DEM Modeling Mechanical Behavior of Unsaturated Structural Loess under Constant Stress Increment Ratio Compression Tests

Abstract

This paper presents a numerical investigation into the macromechanical and micromechanical behavior of unsaturated structural loess under constant stress increment ratio compression using the distinct-element method (DEM). Loess is typically a kind of clayey silt with a metastable structure composed of interparticle bonding and large voids. To represent the interparticle bonding, a published bond contact model proposed by the authors was used. Three samples with different water contents were tested under six incremental stress ratios to study the influence of water content and stress increment ratio on the mechanical response of loess. The DEM results qualitatively agree with available experimental observations in the literature. The observed macromechanical properties can be explained by the velocity field, force-chain distribution, bond breakage events, and contact orientation at the microscopic scale. When the stress increment ratio is low, the force chains exhibit a column-like pattern.

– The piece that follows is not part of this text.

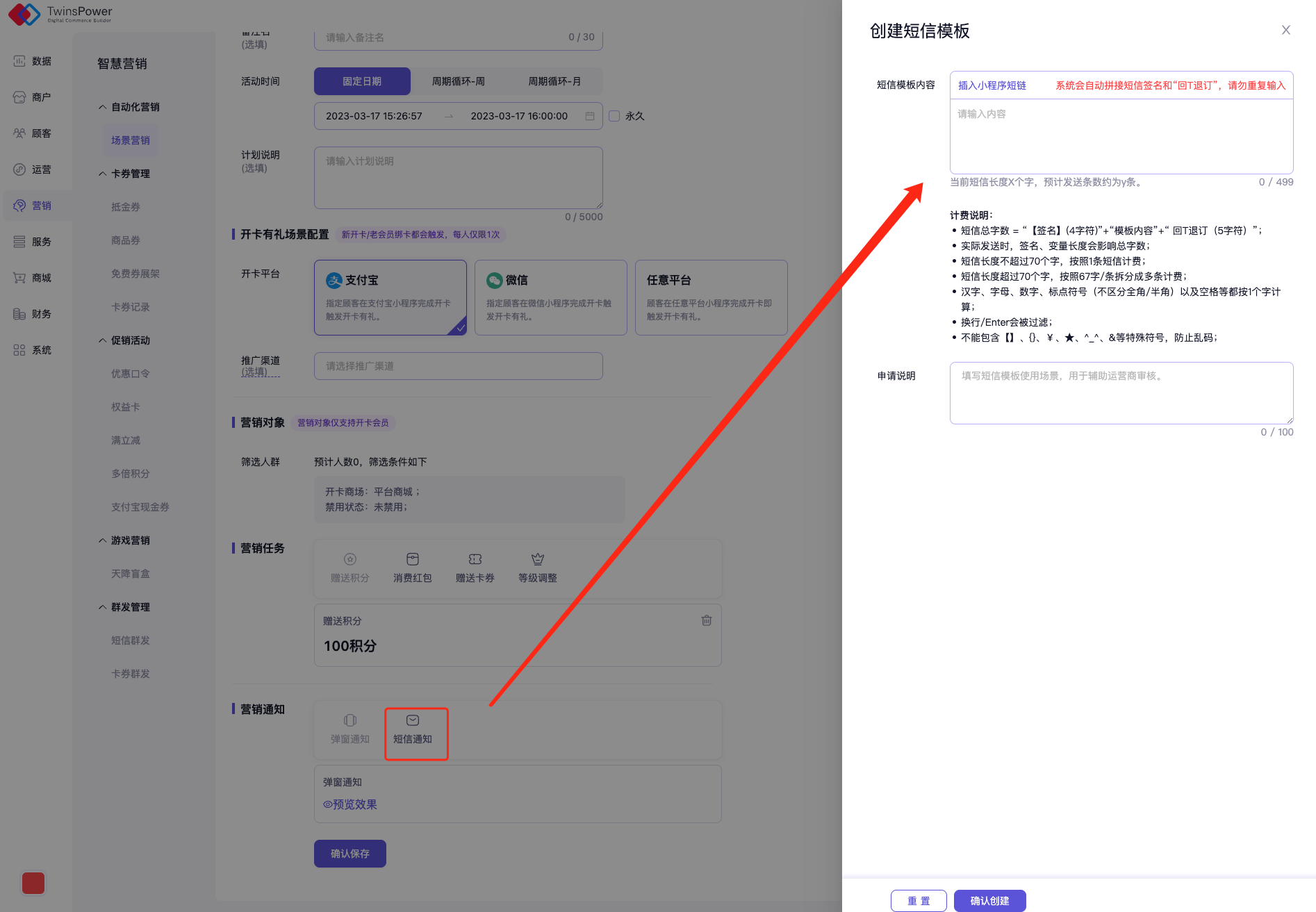The height and width of the screenshot is (912, 1316).
Task: Select the 赠送卡券 coupon icon
Action: 475,559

As the stress ratio increases, bond breakage occurs uniformly and the force chains form a web-shaped pattern. As the water content increases, the force chains become denser and the number of broken bonds becomes larger. The compression and shear behavior of the specimens is related to the bond breakage at the microscopic scale. The main failure types are tension failures in the stress range studied irrespective of the stress increment ratio. The proportion of tensile failures increases with an increase in water content. In addition, the contact orientations and deviator fabrics of contacts are also studied.